The Jakarta Post (Friday, November 14 2014)
Home Minister Tjahjo Kumolo has stated that followers of minority faiths can leave the religion column on their KTP (identity cards) blank. Yet the real problem beyond the debate of leaving the column blank or removing it altogether not only regards equality and civil rights for followers of aliran kepercayaan (indigenous religions or local faiths) — but the definition of agama (religion) itself.
Leaving the religion column blank for followers of faiths “which are not yet recognized as religions based on laws and regulations or adherents of kepercayaan [faiths]”, according to the 2013 Population Administration Law, was already legal in the 2006 law that it replaced.
Now stated as an option, the right of leaving the religion column blank has been obtained after quite a long struggle.
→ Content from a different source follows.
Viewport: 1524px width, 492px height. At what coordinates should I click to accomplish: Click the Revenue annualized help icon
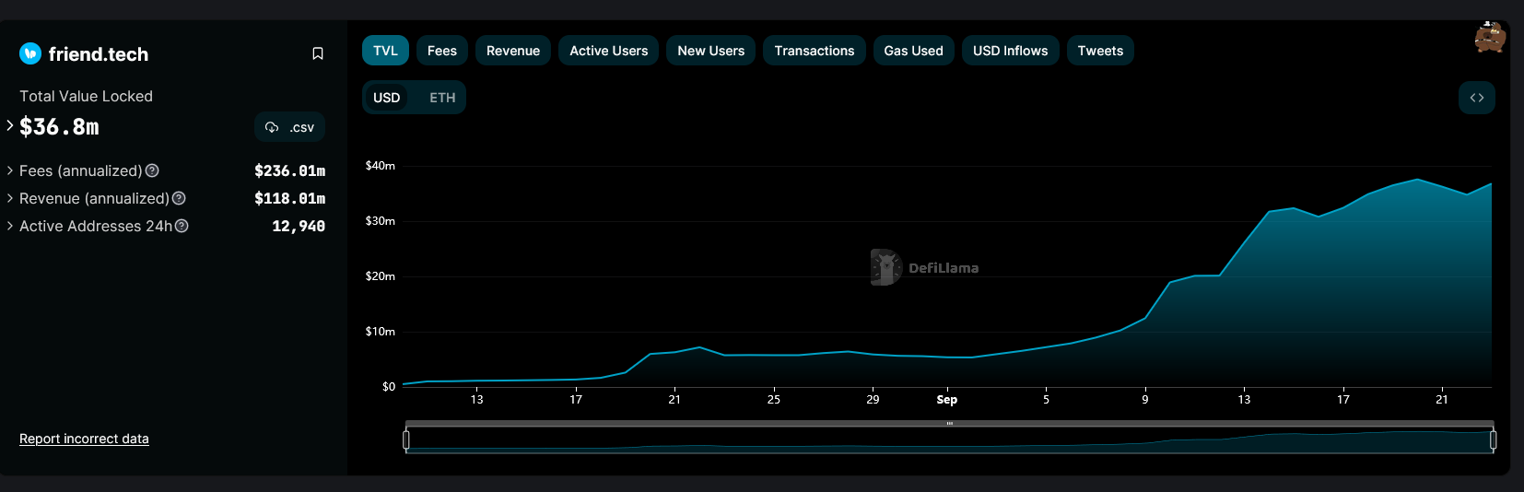(x=180, y=198)
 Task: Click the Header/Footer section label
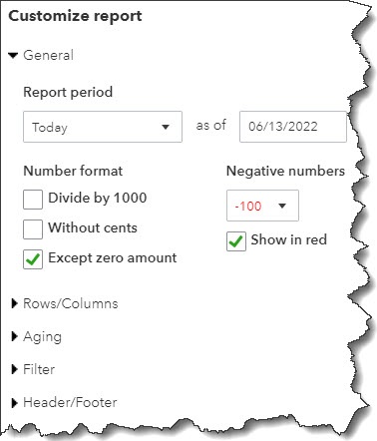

For decades under the New Order, followers of indigenous beliefs were forced to state that they were followers of one of the “official religions” — Islam, Christianity, Catholicism, Hinduism, Buddhism and later also Confucianism.
Some scholars argue that this policy was to oppose communism, which is sometimes associated with atheism. The Constitution itself does not address the “recognized religions” or “official religions”, but it allows all adherents of any religion to embrace and practice their faith, whatever it is, which should be understood to include atheists.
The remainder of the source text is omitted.